Re: Is tcp autotuning really what NFS wants?

linux-nfs.vger.kernel.org archive mirror
 help / color / mirror / Atom feed

From: NeilBrown <neilb@suse.de>
To: "J.Bruce Fields" <bfields@citi.umich.edu>
Cc: Olga Kornievskaia <aglo@citi.umich.edu>, NFS <linux-nfs@vger.kernel.org>
Subject: Re: Is tcp autotuning really what NFS wants?
Date: Wed, 10 Jul 2013 14:32:33 +1000	[thread overview]
Message-ID: <20130710143233.77e35721@notabene.brown> (raw)
In-Reply-To: <20130710022735.GI8281@fieldses.org>

[-- Attachment #1: Type: text/plain, Size: 5930 bytes --]

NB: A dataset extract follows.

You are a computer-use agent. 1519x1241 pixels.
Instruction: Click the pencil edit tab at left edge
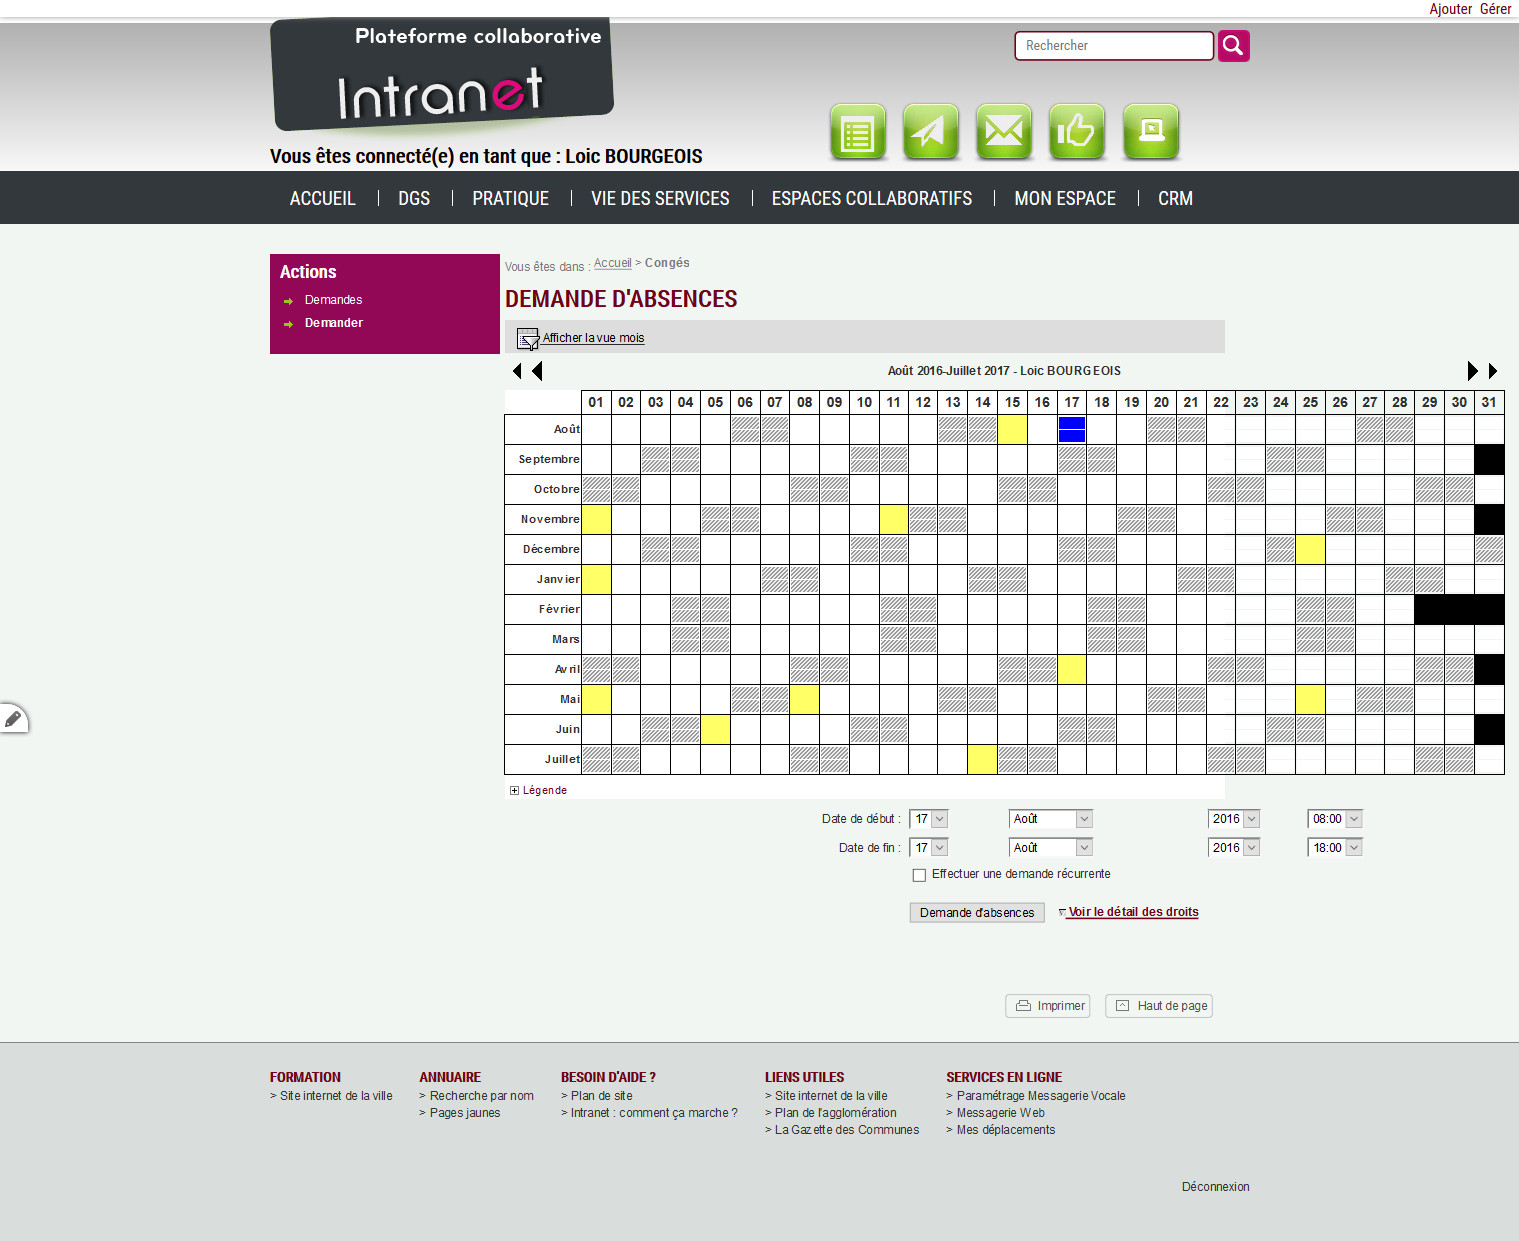pos(13,719)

On Tue, 9 Jul 2013 22:27:35 -0400 "J.Bruce Fields" <bfields@citi.umich.edu>
wrote:

> On Wed, Jul 10, 2013 at 09:22:55AM +1000, NeilBrown wrote:
> > 
> > Hi,
> >  I just noticed this commit:
> > 
> > commit 9660439861aa8dbd5e2b8087f33e20760c2c9afc
> > Author: Olga Kornievskaia <aglo@citi.umich.edu>
> > Date:   Tue Oct 21 14:13:47 2008 -0400
> > 
> >     svcrpc: take advantage of tcp autotuning
> > 
> > 
> > which I must confess surprised me.  I wonder if the full implications of
> > removing that functionality were understood.
> > 
> > Previously nfsd would set the transmit buffer space for a connection to
> > ensure there is plenty to hold all replies.  Now it doesn't.
> > 
> > nfsd refuses to accept a request if there isn't enough space in the transmit
> > buffer to send a reply.  This is important to ensure that each reply gets
> > sent atomically without blocking and there is no risk of replies getting
> > interleaved.
> > 
> > The server starts out with a large estimate of the reply space (1M) and for
> > NFSv3 and v2 it quickly adjusts this down to something realistic.  For NFSv4
> > it is much harder to estimate the space needed so it just assumes every
> > reply will require 1M of space.
> > 
> > This means that with NFSv4, as soon as you have enough concurrent requests
> > such that 1M each reserves all of whatever window size was auto-tuned, new
> > requests on that connection will be ignored.
> >
> > This could significantly limit the amount of parallelism that can be achieved
> > for a single TCP connection (and given that the Linux client strongly prefers
> > a single connection now, this could become more of an issue).
> 
> Worse, I believe it can deadlock completely if the transmit buffer
> shrinks too far, and people really have run into this:
> 
> 	http://mid.gmane.org/<20130125185748.GC29596@fieldses.org>
> 
> Trond's suggestion looked at the time like it might work and be doable:
> 
> 	http://mid.gmane.org/<4FA345DA4F4AE44899BD2B03EEEC2FA91833C1D8@sacexcmbx05-prd.hq.netapp.com>
> 
> but I dropped it.

I would probably generalise Trond's suggestion and allow "N" extra requests
through that exceed the reservation, when N is related to the number of idle
threads.  squareroot might be nice, but half is probably easiest.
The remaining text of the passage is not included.